**Assignment**
The answer should match the entries below word for word, minus their pictures.
--
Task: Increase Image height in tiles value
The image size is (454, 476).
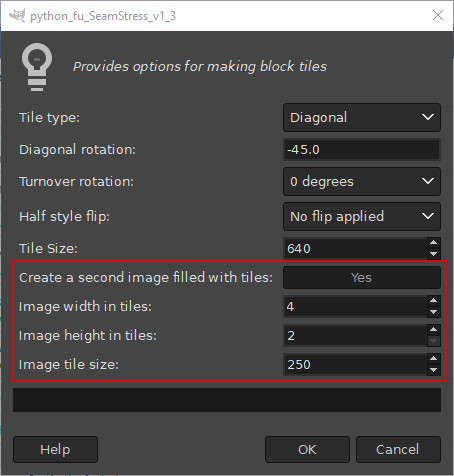Action: pyautogui.click(x=433, y=330)
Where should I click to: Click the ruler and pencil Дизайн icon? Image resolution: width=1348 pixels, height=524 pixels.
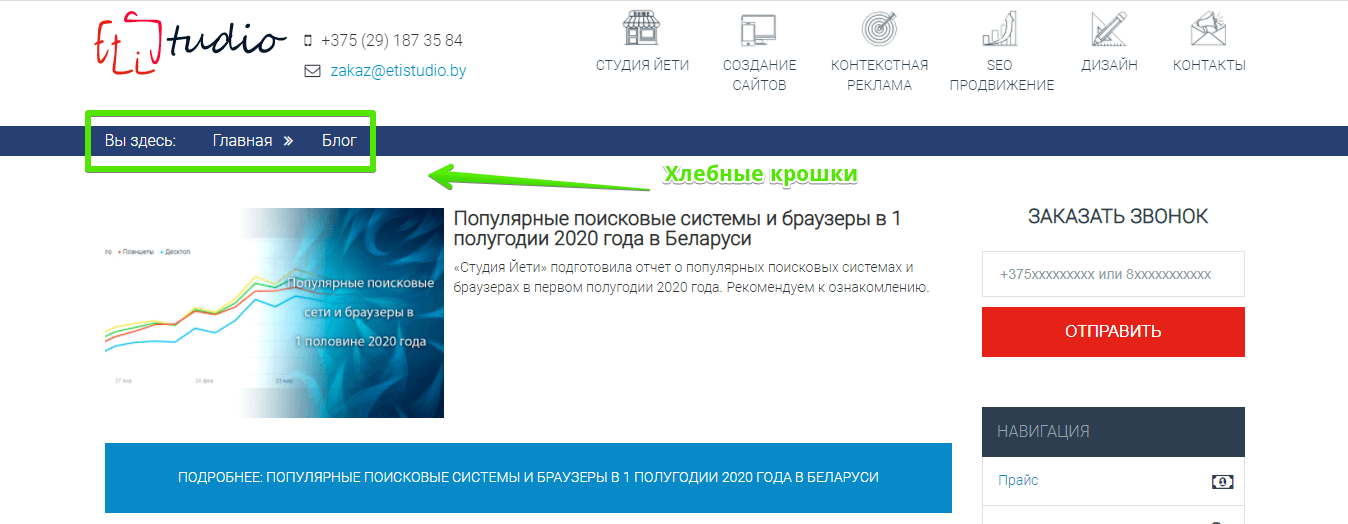click(x=1109, y=29)
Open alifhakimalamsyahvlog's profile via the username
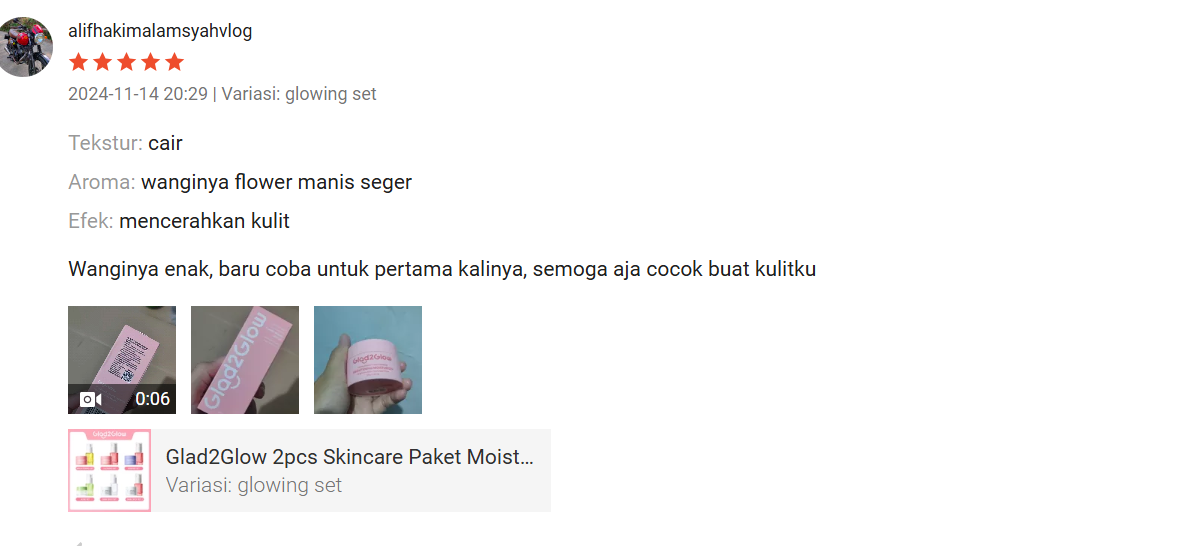This screenshot has width=1189, height=546. 160,31
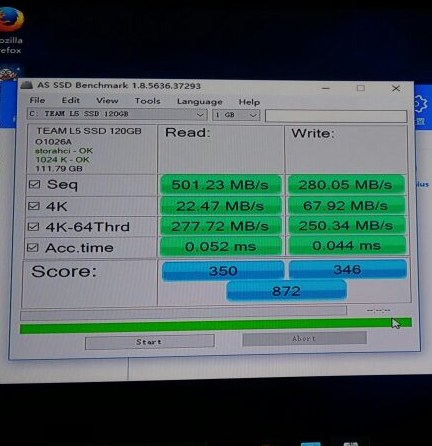The height and width of the screenshot is (446, 432).
Task: Click the Start button
Action: 149,342
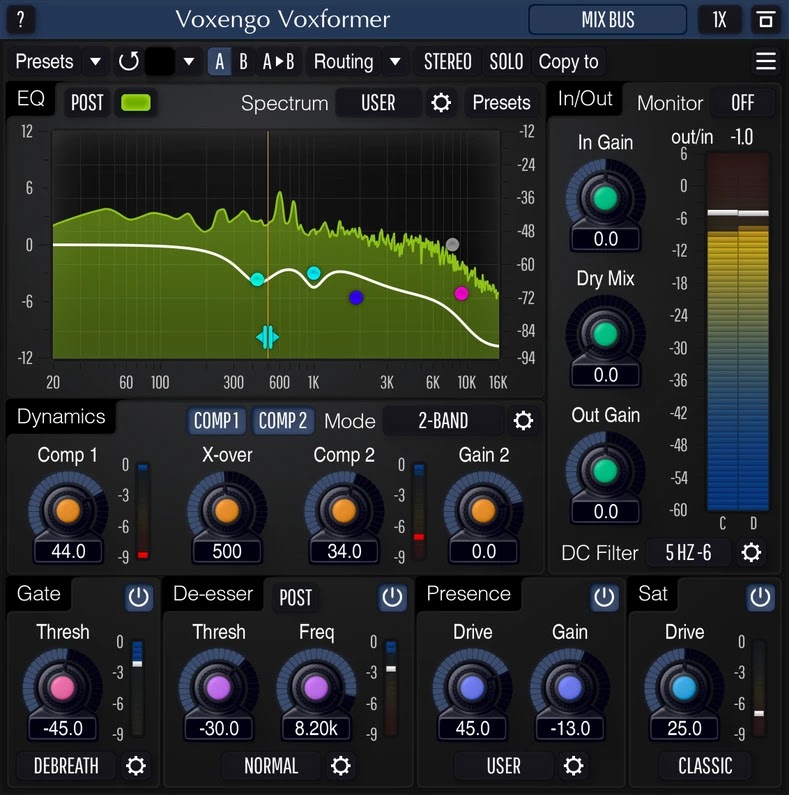The height and width of the screenshot is (795, 789).
Task: Open De-esser NORMAL settings gear
Action: click(340, 766)
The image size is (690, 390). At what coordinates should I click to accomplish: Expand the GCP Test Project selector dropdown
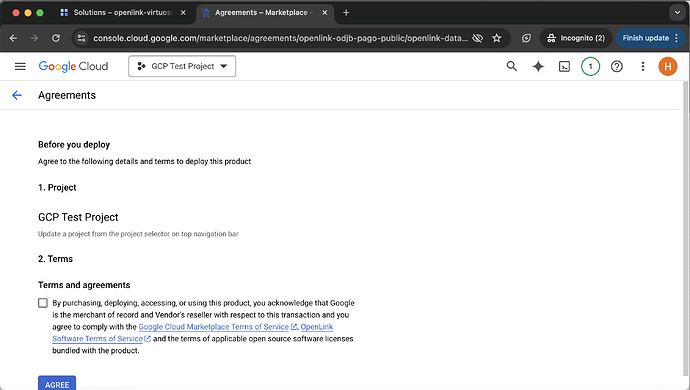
--
**Response below**
Task: Increase Image height in tiles value
The image size is (454, 476).
Action: pyautogui.click(x=433, y=330)
Where should I click to: Click the ruler and pencil Дизайн icon? Image resolution: width=1348 pixels, height=524 pixels.
click(x=1109, y=29)
Open alifhakimalamsyahvlog's profile via the username
This screenshot has width=1189, height=546. 160,31
The height and width of the screenshot is (446, 432).
Task: Click the Start button
Action: 149,342
The height and width of the screenshot is (795, 789).
Task: Open De-esser NORMAL settings gear
Action: click(340, 766)
The image size is (690, 390). At what coordinates should I click to accomplish: Expand the GCP Test Project selector dropdown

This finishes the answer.